• _Records to process_:

◆ ◆ ◆ ◆ ◆

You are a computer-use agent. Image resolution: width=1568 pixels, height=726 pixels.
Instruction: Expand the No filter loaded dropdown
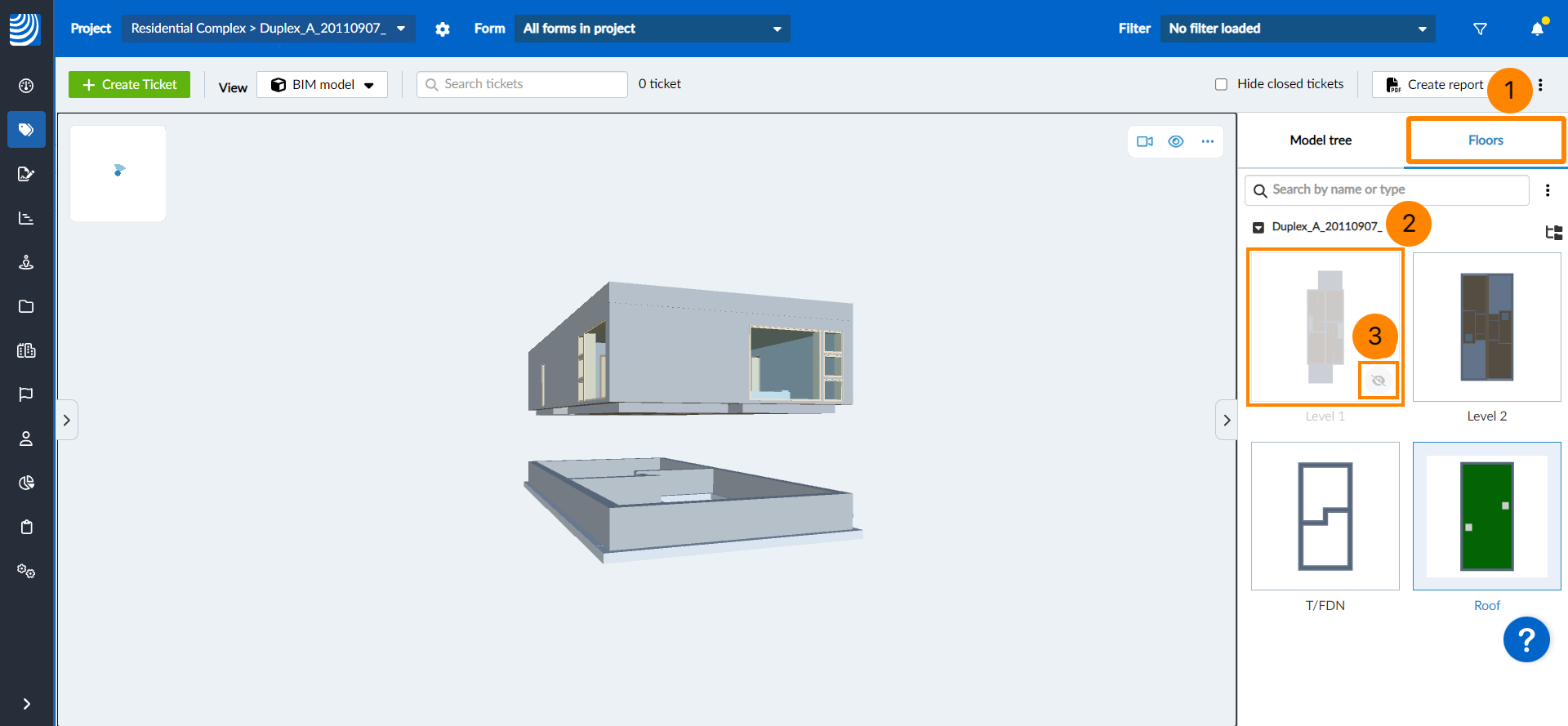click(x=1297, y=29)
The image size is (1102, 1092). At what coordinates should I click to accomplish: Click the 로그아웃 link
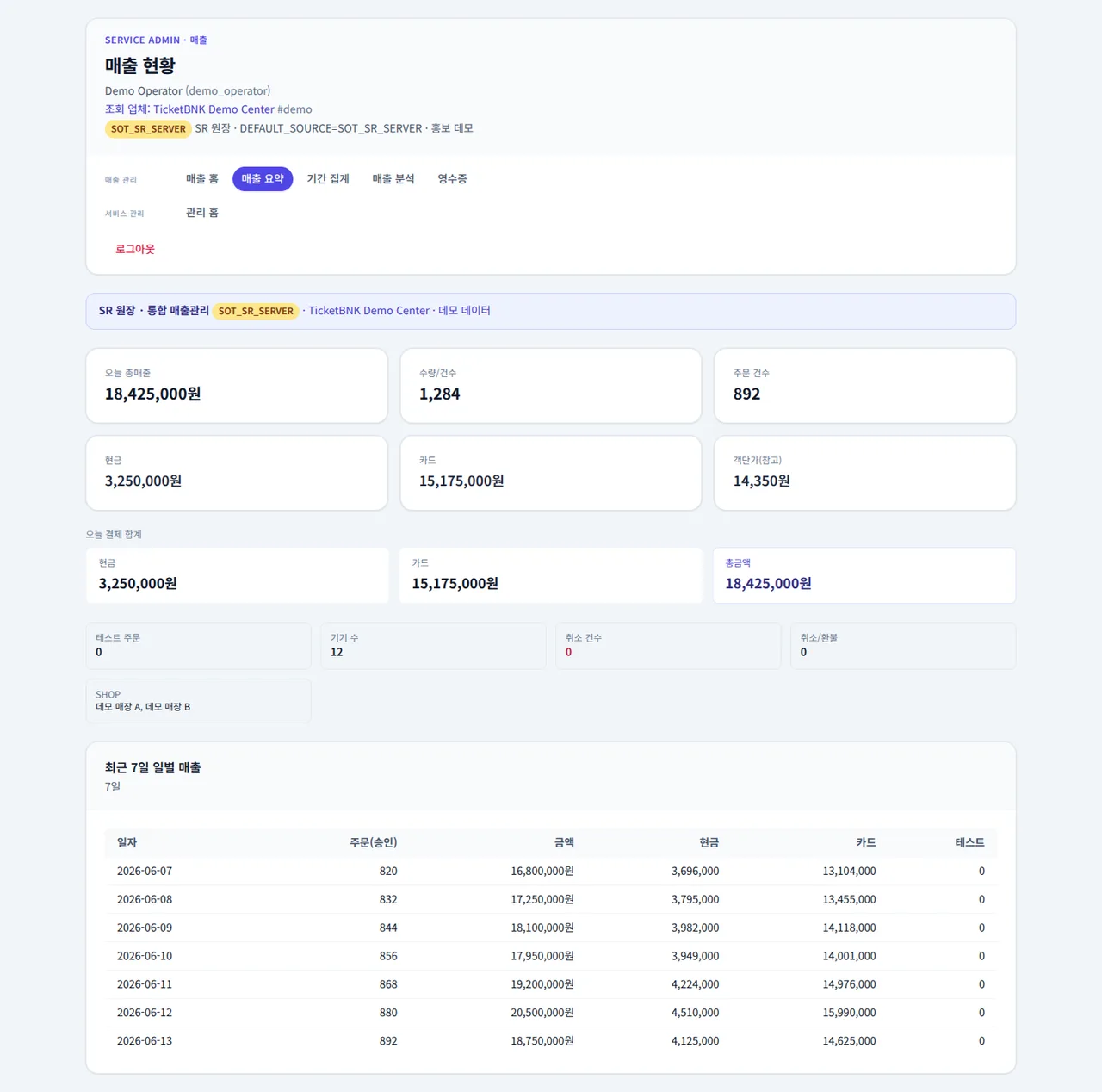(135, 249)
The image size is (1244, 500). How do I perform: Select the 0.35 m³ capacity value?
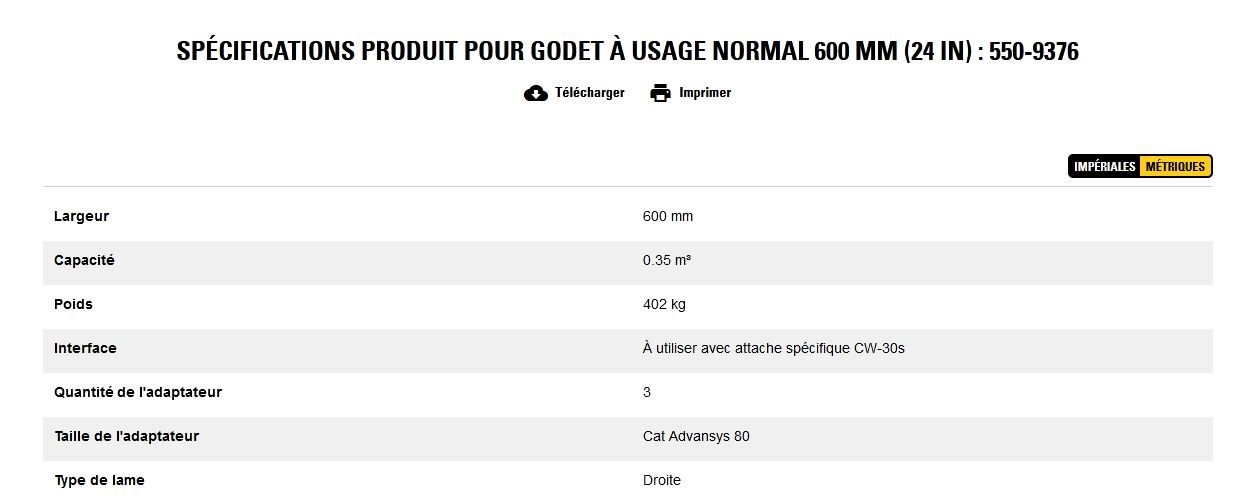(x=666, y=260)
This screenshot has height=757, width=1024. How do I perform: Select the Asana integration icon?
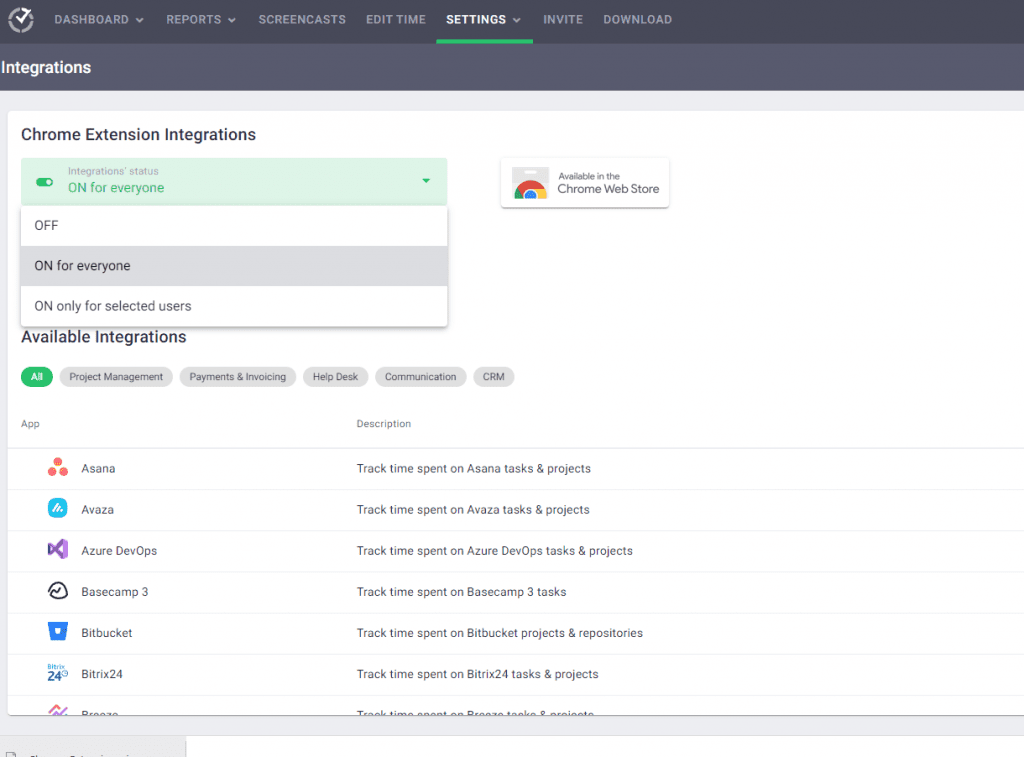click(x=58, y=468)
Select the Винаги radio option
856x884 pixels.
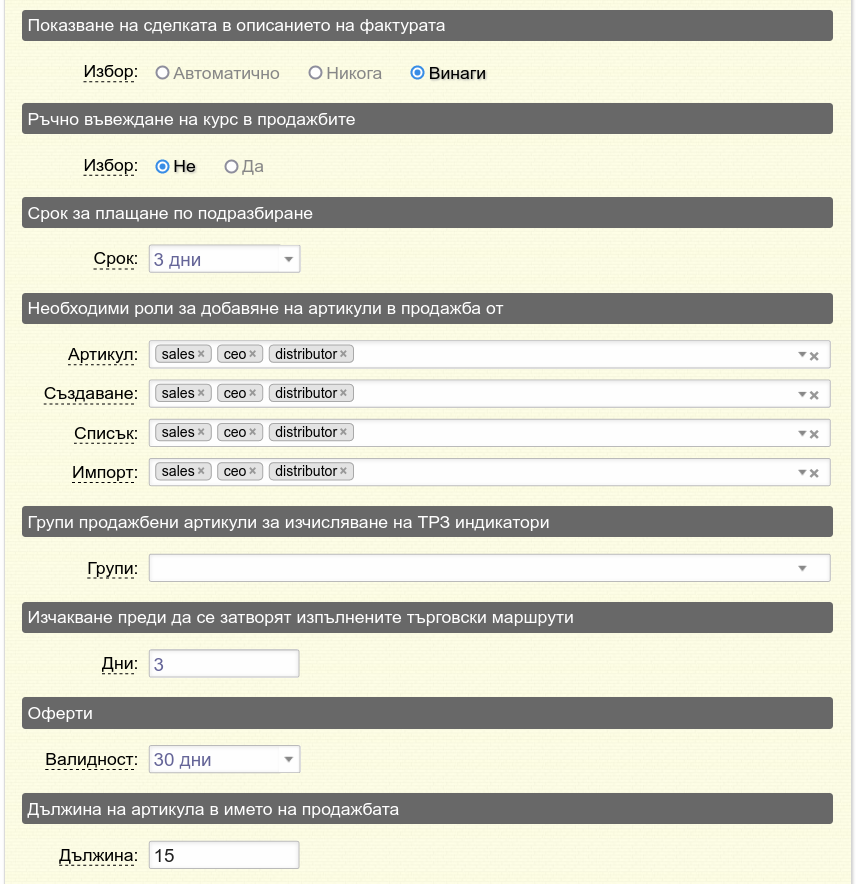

◆ ◆ ◆ ◆ ◆

• _Required task_: Switch every "Select" in the records above to "Choose" and leave all other text unchanged. Leave the pictures out of your answer.

• _Exercise result_:
You are a computer-use agent. Image resolution: width=1568 pixels, height=726 pixels.
Instruction: Expand the No filter loaded dropdown
click(x=1297, y=29)
The image size is (1102, 1092). At what coordinates should I click to accomplish: Click the 로그아웃 link
(135, 249)
The image size is (1244, 500). How do I perform: Choose the 0.35 m³ capacity value?
(x=666, y=260)
This screenshot has height=757, width=1024. How do I perform: Choose the Asana integration icon?
click(x=58, y=468)
Choose the Винаги radio option
856x884 pixels.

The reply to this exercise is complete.